One of its main endpoints is https://stackexchange.com/hot-questions-json
1. It looks like the app now gets blocked by the CloudFlare anti-bot measures.
These are the headers of the error response I've captured:
{
date: 'Fri, 22 Sep 2023 15:48:49 GMT',
'content-type': 'text/html; charset=UTF-8',
'content-length': '6440',
connection: 'close',
'cross-origin-embedder-policy': 'require-corp',
'cross-origin-opener-policy': 'same-origin',
'cross-origin-resource-policy': 'same-origin',
'origin-agent-cluster': '?1',
'permissions-policy': 'accelerometer=(),autoplay=(),browsing-topics=(),camera=(),clipboard-read=(),clipboard-write=(),geolocation=(),gyroscope=(),hid=(),interest-cohort=(),magnetometer=(),microphone=(),payment=(),publickey-credentials-get=(),screen-wake-lock=(),serial=(),sync-xhr=(),usb=()',
'referrer-policy': 'same-origin',
'x-frame-options': 'SAMEORIGIN',
'cf-mitigated': 'challenge',
'cache-control': 'private, max-age=0, no-store, no-cache, ' +
'must-revalidate, post-check=0, ' +
'pre-check=0',
expires: 'Thu, 01 Jan 1970 00:00:01 GMT',
'set-cookie': [
'__cf_bm=plX85fIOvG4mmOUx57Q1e0XfZBxw.EXY2uutj8wExP0-1695397729-0-Ae7cVUGXTf7+Y1VxTBV4vFPpB0eFfxvXJJ3fyC8EZkoi2WPMuGCWbZnLXvowMpONw8ed2sVpy2ZyLUo5XkHbhE0=; ' +
'path=/; expires=Fri, 22-Sep-23 16:18:49 GMT; ' +
'domain=.stackexchange.com; HttpOnly; Secure; SameSite=None'
],
'x-dns-prefetch-control': 'off',
server: 'cloudflare',
'cf-ray': '80abb1c15868380c-IAD'
}
And the start of the HTML body:
<!DOCTYPE html><html lang="en-US"><head><title>Just a moment...</title>
I do note that several chat rooms across the network rely on the app to get informed on a timely basis of new Hot Network Questions.
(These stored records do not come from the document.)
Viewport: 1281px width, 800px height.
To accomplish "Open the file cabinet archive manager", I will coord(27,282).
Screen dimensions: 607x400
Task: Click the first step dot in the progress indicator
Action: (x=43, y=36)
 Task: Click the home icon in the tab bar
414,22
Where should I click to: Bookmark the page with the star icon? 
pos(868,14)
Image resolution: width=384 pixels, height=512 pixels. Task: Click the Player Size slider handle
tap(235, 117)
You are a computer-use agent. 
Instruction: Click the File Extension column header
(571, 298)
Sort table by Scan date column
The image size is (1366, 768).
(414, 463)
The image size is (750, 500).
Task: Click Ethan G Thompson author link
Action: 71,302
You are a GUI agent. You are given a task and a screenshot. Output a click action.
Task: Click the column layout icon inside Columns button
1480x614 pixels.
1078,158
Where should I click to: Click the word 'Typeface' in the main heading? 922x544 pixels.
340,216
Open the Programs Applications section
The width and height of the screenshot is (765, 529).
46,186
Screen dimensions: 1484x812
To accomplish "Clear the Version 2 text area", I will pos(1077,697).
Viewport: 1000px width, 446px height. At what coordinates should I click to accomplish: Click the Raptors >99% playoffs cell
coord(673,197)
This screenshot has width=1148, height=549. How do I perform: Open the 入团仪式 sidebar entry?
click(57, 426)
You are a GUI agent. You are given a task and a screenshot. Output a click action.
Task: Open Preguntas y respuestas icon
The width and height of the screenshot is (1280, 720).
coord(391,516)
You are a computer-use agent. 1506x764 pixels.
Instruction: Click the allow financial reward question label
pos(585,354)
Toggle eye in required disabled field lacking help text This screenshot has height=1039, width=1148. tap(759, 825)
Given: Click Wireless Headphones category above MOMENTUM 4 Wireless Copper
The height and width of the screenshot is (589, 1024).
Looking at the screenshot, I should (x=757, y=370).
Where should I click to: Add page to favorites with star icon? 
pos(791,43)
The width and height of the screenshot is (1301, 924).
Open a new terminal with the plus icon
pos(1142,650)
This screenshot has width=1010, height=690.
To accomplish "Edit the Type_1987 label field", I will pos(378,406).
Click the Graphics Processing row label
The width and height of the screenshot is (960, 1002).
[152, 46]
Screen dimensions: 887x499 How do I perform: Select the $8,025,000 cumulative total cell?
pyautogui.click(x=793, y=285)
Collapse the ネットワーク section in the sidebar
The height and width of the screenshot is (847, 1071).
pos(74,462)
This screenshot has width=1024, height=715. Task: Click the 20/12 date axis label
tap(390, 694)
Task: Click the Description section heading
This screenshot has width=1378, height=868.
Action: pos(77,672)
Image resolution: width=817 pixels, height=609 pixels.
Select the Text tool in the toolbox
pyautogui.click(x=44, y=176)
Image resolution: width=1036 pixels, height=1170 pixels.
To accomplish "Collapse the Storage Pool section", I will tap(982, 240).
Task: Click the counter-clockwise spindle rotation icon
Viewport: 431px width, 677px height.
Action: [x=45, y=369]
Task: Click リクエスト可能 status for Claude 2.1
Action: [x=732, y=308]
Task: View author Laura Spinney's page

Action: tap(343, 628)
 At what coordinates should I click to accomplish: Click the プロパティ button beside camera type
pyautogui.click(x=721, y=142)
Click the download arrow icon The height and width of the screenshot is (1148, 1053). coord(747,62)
The functionality for RSS feeds on migrated posts is not affected so far as that relies on the Stack Exchange API.
Can this be fixed by SE and/or mitigated by me? In the latter case I'm happy to make changes that works for you.
Just a moment ... (6 to 8 weeks?)
1. The endpoint was part of the mobile infrastructure but it was decided to not decommission that specific endpoint.